Thanks for taking a look at this so quickly.

re exposing the entire context: I'll take a look what else is available which would make sense to pass in; not sure how easy it'd be to expose + test the whole context, since with these parameters I had to do the date parsing to get it back to its original form so it worked seamlessly, but if there are a couple of extra obvious parameters to include I'll add those too. If I add the whole context without being aware of what's in those fields, we might see the wrong types for other fields too, and that may be more confusing than just not having the context.

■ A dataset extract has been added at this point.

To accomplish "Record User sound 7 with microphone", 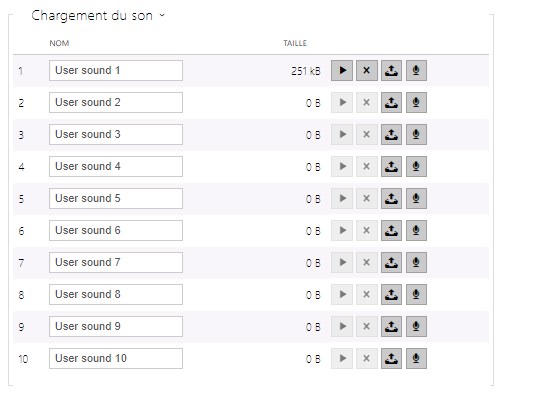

re dataset configuration: in the testing instructions I gave instructions for a (fairly contrived) example dataset to show the principle of when and why this causes issues. Hopefully that provides enough context. Our actual usecase is a custom macro for querying a table which applies a sensible default filter to prevent accidentally querying too much data, and it uses the dashboard filter instead of a short default when available, but I think the simpler example illustrates what's currently missing more clearly and also makes it easy to reproduce / test the change.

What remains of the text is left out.